Transport Safety Fears

29 October 2014, 11:33 | Updated: 29 October 2014, 11:42

New research suggests nearly half of women in London want to see women-only Tube and train carriages over fears about safety.

It also suggests around the same proportion of women in London don't feel safe on public transport.

Women-only rail carriages were last seen nearly forty years ago, but they're being talked about again about after the Transport Minister Claire Perry said in September 2014 that she was open to ideas that improved safety.

There's been a rise in reports of sexual offences being committed on public transport.

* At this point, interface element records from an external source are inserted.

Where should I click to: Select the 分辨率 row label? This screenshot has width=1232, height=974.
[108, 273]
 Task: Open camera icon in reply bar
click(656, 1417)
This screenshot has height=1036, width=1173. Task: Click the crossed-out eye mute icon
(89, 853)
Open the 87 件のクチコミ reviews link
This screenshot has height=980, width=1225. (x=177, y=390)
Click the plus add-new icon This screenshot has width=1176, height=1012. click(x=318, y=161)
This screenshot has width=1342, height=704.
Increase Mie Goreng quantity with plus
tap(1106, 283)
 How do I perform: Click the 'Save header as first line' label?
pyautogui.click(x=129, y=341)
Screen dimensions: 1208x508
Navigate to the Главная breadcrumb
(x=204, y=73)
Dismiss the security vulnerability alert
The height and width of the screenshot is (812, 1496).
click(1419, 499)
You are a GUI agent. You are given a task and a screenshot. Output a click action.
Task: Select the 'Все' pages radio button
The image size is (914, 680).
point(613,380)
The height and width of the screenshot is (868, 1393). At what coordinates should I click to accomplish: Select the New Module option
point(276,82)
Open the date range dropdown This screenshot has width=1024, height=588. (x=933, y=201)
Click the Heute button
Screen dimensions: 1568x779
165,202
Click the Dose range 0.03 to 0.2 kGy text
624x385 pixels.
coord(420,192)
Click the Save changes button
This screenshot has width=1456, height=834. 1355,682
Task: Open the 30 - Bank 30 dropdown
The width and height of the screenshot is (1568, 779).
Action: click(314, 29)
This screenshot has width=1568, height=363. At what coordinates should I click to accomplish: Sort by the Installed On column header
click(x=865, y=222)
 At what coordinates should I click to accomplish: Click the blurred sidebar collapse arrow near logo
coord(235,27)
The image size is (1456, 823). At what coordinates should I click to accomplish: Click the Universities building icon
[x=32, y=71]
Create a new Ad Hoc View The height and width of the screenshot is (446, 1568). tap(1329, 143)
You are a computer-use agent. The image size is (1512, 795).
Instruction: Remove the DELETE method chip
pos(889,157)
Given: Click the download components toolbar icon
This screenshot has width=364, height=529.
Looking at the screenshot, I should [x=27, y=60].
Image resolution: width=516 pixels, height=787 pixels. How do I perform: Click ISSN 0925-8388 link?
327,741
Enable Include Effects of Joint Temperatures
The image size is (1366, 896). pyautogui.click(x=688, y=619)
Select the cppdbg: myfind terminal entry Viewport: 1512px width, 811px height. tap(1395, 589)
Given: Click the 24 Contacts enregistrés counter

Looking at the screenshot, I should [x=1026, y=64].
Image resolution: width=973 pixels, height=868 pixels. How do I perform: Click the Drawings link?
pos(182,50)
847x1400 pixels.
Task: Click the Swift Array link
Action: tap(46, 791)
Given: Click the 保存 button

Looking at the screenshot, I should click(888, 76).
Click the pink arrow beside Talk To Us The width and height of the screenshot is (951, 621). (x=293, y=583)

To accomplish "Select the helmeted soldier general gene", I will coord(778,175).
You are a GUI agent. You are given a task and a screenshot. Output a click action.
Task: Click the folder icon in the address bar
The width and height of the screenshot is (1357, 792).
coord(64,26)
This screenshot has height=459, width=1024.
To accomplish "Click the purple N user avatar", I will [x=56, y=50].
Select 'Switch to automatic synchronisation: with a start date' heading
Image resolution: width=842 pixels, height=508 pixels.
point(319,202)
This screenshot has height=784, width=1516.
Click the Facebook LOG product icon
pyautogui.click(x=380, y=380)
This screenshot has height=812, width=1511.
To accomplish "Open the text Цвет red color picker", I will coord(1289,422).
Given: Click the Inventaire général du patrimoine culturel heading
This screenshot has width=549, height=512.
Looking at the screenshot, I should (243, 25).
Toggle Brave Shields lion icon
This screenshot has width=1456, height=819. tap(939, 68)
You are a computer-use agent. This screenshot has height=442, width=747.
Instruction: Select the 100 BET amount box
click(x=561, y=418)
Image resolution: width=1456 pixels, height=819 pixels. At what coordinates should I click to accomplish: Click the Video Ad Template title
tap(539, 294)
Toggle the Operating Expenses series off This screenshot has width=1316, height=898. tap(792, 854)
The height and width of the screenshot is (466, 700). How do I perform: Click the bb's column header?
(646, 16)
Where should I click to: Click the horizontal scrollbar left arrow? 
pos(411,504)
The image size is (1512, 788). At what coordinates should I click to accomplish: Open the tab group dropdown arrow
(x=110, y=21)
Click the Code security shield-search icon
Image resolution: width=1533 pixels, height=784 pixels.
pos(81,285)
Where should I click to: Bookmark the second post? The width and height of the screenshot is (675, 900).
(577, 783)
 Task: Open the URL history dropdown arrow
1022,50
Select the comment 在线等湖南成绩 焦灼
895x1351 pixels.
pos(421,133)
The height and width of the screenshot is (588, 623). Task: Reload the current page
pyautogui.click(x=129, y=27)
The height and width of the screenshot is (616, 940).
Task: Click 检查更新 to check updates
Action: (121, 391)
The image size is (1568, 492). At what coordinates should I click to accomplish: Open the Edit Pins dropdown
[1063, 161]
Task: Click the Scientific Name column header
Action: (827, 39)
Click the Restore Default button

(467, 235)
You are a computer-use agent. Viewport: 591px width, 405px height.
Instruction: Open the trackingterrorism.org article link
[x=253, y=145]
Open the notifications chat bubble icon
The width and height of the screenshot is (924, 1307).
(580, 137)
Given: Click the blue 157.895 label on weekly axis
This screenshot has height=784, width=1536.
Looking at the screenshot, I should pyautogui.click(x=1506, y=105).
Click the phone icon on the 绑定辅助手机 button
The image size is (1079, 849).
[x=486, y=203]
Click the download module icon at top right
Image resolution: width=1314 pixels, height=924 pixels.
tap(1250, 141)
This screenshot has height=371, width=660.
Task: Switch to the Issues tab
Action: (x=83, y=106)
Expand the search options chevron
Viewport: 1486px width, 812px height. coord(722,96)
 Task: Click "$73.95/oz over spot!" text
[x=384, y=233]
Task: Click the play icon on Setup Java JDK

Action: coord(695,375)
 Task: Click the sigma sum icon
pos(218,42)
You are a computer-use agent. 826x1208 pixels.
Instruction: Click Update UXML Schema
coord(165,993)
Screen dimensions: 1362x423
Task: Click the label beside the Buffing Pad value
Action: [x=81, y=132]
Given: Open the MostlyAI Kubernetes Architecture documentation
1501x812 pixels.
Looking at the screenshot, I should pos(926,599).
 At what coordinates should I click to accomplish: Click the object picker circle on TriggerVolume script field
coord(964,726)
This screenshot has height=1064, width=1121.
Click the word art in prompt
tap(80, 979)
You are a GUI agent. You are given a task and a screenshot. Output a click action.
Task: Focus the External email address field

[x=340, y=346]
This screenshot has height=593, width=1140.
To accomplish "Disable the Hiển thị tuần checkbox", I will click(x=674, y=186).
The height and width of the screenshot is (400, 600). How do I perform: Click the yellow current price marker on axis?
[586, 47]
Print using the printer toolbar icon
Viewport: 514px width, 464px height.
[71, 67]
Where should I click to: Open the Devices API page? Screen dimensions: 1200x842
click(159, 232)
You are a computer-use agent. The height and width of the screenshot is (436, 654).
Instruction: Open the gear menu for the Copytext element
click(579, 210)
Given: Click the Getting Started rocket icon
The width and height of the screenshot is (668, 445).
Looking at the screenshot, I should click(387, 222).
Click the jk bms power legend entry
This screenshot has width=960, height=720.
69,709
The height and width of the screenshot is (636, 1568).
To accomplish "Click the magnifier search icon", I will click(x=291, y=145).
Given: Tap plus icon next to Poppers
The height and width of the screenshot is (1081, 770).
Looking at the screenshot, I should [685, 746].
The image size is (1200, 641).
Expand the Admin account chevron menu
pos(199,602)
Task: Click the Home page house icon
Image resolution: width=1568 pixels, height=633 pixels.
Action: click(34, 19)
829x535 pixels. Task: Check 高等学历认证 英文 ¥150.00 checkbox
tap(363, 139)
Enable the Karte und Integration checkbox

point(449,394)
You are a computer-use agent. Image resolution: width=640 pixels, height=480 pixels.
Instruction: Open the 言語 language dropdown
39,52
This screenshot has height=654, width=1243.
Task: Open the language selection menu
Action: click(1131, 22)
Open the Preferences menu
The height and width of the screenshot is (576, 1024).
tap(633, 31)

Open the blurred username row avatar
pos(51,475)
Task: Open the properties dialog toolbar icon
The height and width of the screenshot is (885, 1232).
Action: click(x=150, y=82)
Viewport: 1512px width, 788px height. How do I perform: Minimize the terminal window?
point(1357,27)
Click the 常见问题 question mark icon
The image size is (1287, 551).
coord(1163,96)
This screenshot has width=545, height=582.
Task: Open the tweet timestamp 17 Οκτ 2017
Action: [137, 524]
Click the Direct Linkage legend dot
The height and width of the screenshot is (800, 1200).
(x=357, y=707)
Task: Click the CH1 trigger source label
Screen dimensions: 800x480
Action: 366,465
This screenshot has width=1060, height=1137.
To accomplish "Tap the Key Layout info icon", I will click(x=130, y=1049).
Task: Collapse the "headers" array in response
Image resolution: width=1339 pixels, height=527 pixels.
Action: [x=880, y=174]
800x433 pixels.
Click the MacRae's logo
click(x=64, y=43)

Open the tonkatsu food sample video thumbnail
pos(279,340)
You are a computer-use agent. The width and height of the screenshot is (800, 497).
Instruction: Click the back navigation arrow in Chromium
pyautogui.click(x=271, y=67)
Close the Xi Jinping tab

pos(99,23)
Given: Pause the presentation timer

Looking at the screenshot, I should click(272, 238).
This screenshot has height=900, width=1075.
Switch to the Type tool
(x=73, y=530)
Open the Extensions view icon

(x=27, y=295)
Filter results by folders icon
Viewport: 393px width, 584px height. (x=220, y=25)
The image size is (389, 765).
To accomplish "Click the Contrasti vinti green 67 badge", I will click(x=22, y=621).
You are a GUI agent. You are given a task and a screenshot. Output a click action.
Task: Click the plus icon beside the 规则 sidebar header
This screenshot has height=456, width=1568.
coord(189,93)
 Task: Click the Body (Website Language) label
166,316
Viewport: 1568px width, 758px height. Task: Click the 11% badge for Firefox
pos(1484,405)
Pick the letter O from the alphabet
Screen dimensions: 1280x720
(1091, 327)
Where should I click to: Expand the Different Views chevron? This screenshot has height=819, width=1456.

The poll asked nearly 6,300 women in 15 of the world's largest capital cities and New York if they would feel safer in single-sex areas on buses in trains.

"I think that it's incredibly insulting to the vast majority of men but it also failing female passengers not to tackle the problem at its root," said Laura Bates, founder of the antiharassment Everyday Sexism Project in London.

The world's largest capital, Tokyo, was one of the first, in 2000, to introduce women-only cars on trains to stop women being abused.

Julie Babinard, senior transport specialist from the World Bank, said women-only carriages were a short term fix and not a panacea for harassment of women.

"The emerging interest in several countries on women-only initiatives should be seen as an opportunity for improving security in cities but not as a silver bullet for dealing with gender-based violence in transportation and urban settings," Babinard told the Thomson Reuters Foundation.

"Women-only initiatives are not likely to provide long-term solutions as they only segregate by gender and provide a short-term remedy instead of addressing more fundamental issues."

Overall, London was ranked the fourth safest of the cities behind New York, Beijing and Tokyo, but ahead of Paris.